The Crucifix is a constant reference in the life of St. Camillus. We read in Cicatelli: “With them (the first confreres who followed him), Camillus therefore began to close himself every day in the same hospital room, which was turned to an oratory, where he raised an altar and placed a crucifix of relief, made at the contribution of some of their devotees, and where he used to have mental oration, discipline… and some spiritual reasoning for them…” (Cicatelli, p. 52-54)
That Crucifix is an emblem. Forced to undo the oratory, Camillus takes it into the room, and it is here that he, broken down and determined to leave the hospital in front of the tenacious opposition of the Board of Directors, seemed to see the same Holy Crucifix moving its Head encouraging, consoling, confirming him with the good scope of instituting the company, and saying to him: “Do not be afraid, you discouraged heart; walk ahead that I will help you and extract great fruit from this opposition.” It was a dream, but from it “Camillus drew strength to become the happiest and the most consoled man in the world” (ibid., P.5).
A little while later he would confide to a confrere: “That Christ” has founded the religion, because in the disturbances and persecutions of the foundations of this little plant (meaning religion), a lion’s corpse is lost, a miserable one as I am …. (ib., p.299):
Camillus does not ask his religious to love Jesus the Crucified, or to make novenas in His honor, or to meditate on His pain, but to live in Jesus the Crucified, and to consider a gain, dying for Him. It is something that is more interior and heart-touching.

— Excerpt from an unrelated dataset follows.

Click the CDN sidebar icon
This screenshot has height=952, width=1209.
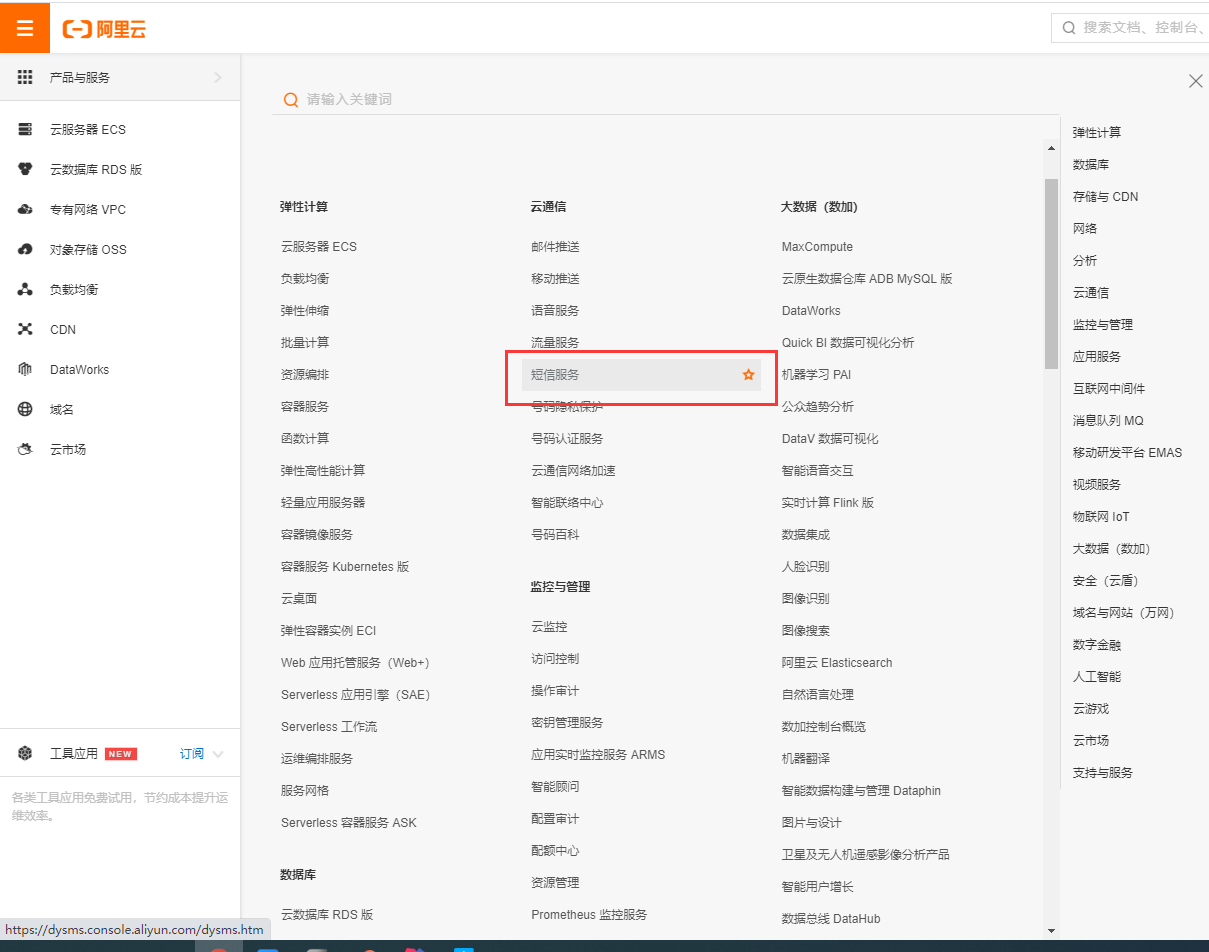coord(25,328)
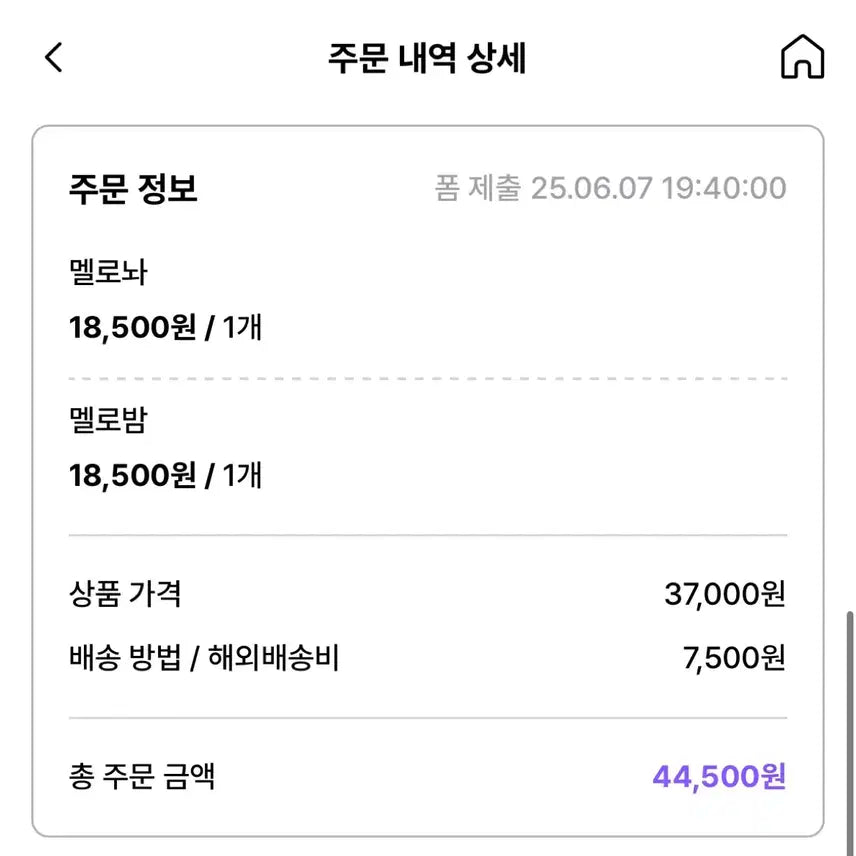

The relationship with the Crucified does not reduce to mere tones, to simple devotional levels or to sincere pious practices too. It requires more: living and dying for the Crucified: assimilating His Person, identifying oneself with Him, working for Him until death.
In the previous meditation, the commitment of the religious was expressed on the level of renunciation and of being dead to everything, today on the fomation of a different personality, which has as its model and stimulus the Crucified, died and risen. The new man is substituted for the old man.
“For if we have been united with him in a death like his, we shall certainly be united with him in a resurrection like his. We know that our old self was crucified with him so that the sinful body might be destroyed, and we might no longer be enslaved to sin. For he who has died is freed from sin. But if we have died with Christ, we believe that we shall also live with him. For we know that Christ being raised from the dead will never die again; death no longer has dominion over him” (Rom 6: 5-9). Modeling our conduct on this doctrine, to live in Jesus the Crucified opens us to attitudes marked by the laws of the spirit, and these in turn disclose the horizons of transcendence to our eyes. The point of reference is not human wisdom, but the mysterious wisdom of God.
To the faithful of Corinth, the city of the two seas, of the great trades, of the international emporiums, of the great philosophical schools, and also of the good living, without much moral limitations, Paul recalls: “We preach Christ the Crucified” (1 Cor 1:23 ). It could seem a madness, an intellectual absurdity. But in the Crucified Christ he saw the antithesis and the contradiction of a world without God and of a world in full moral drift.
This same faith in the Cross led Camillus to accept all forms of suffering connected with his prophetic role as a fighter against injustice and lack of love, and as a way towards resurrection it refined his sensitivity to the situation of the marginalized and the sick. It gave him courage to oppose evil in all its forms in the name of that responsible and supportive hope that derives from the Cross.